I have a data frame which looks like this:
df1 = spark.createDataFrame(
[
(1, "google", "1", "search_engine"),
(1, "pinterest", "1", "social_media"),
(1, "yahoo", "2", "search_engine"),
(1, "youtube", "2", "social_media")
],
["id", "social_media", "rank", "types"]
)
df1.show(truncate=False)
+---+------------+----+-------------+
|id |social_media|rank|types |
+---+------------+----+-------------+
|1 |google |1 |search_engine|
|1 |pinterest |1 |social_media |
|1 |yahoo |2 |search_engine|
|1 |youtube |2 |social_media |
+---+------------+----+-------------+
I want a 2 column output with one as id and the other as list of dictionaries like below:
1, [{'rank':1,'search engine':'google','social media': 'pinterest'},
{'rank':2,'search engine':'yahoo','social media': 'youtube'}]
Closest I got is the following:
import pyspark
import pyspark.sql.functions as F
df1.groupBy("id").agg(
F.map_from_entries(
F.collect_list(
F.struct(F.struct("types", "social_media"), F.struct(F.lit("rank") , "rank")))).alias("key_value")
).show(truncate=False)
id | key_value |
---|---|
1 | {{search_engine, google} -> {rank, 1}, {social_media, pinterest} -> {rank, 1}, {search_engine, yahoo} -> {rank, 2}, {social_media, youtube} -> {rank, 2}} |
Any help is greatly appreciated.
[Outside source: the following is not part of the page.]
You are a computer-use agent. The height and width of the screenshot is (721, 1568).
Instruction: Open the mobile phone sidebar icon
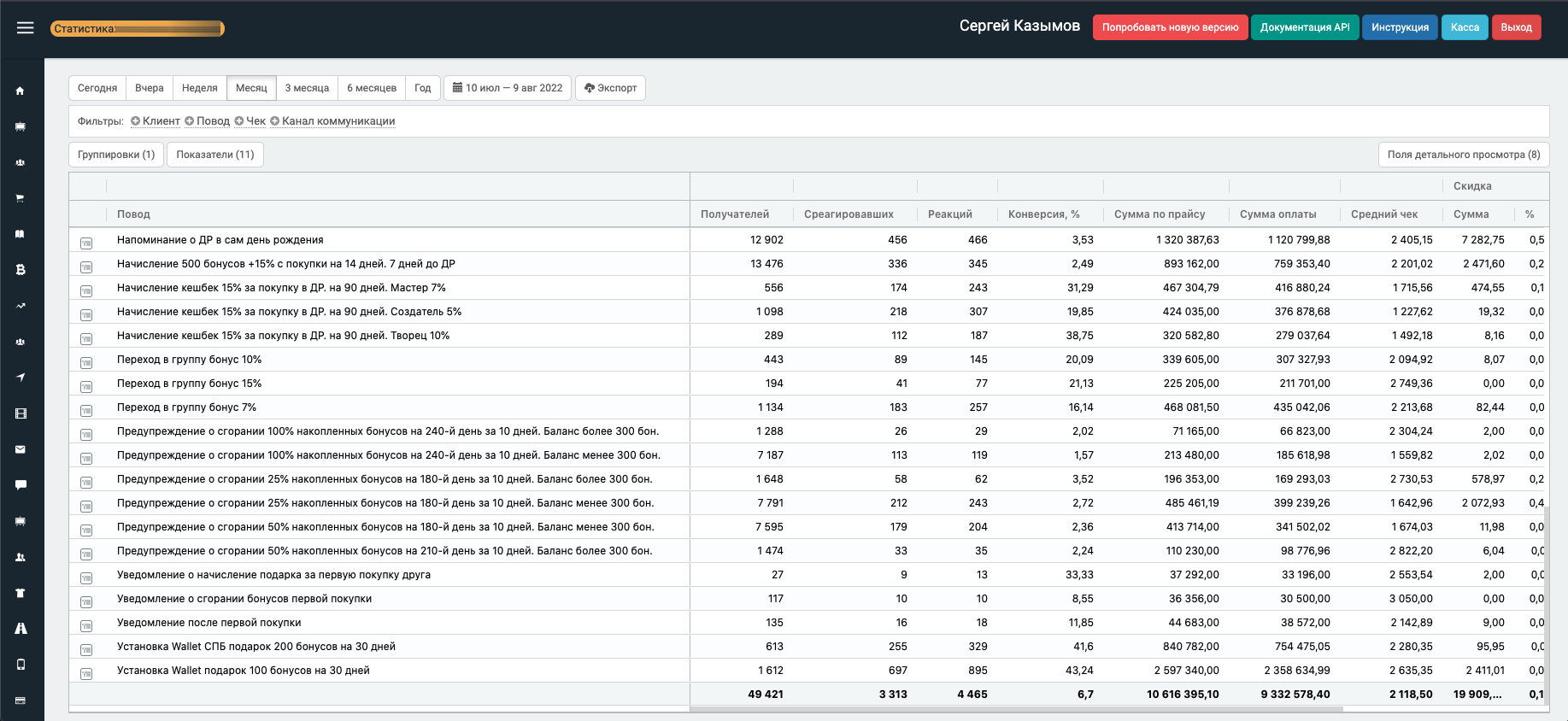tap(21, 665)
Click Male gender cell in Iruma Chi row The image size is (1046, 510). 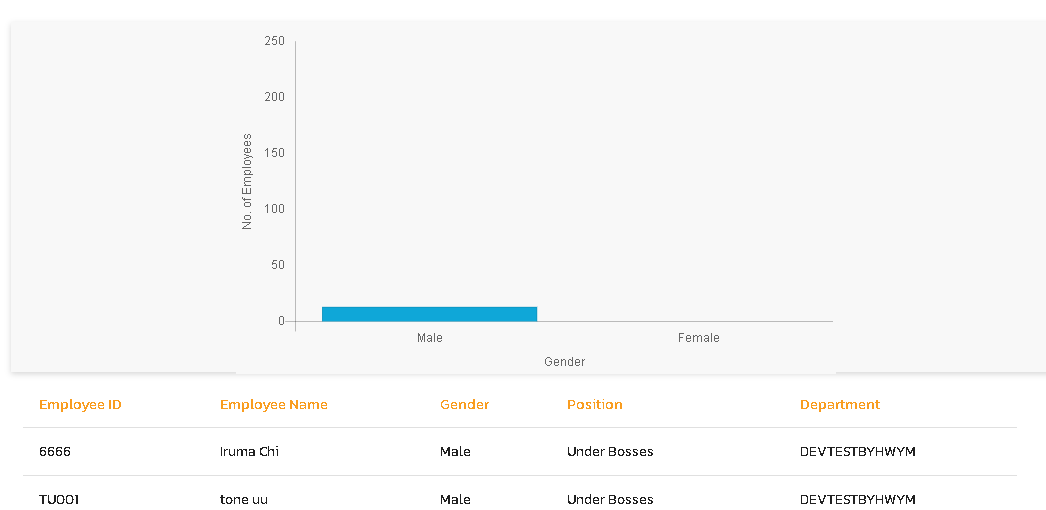click(455, 452)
Thank you!!
One way to do it is this
df2 = df1.groupBy("id", "rank").agg(F.collect_list(F.struct("types", "social_media")).alias("agg_col"))
# Using MapType
def map_fn(rank, agg_cols):
result = {"rank": rank}
for agg in agg_cols:
result[agg[0]] = agg[1]
return result
map_udf = F.udf(map_fn, MapType(StringType(), StringType()))
df2 = df2.withColumn("agg_map", map_udf(df2.rank, df2.agg_col))
df2 = df2.groupBy("id").agg(F.collect_list("agg_map").alias("agg_map_list"))
df2.show(truncate=False)
+---+-------------------------------------------------------------------------------------------------------------------------------+
|id |agg_map_list |
+---+-------------------------------------------------------------------------------------------------------------------------------+
|1 |[{rank -> 1, search_engine -> google, social_media -> pinterest}, {rank -> 2, search_engine -> yahoo, social_media -> youtube}]|
+---+-------------------------------------------------------------------------------------------------------------------------------+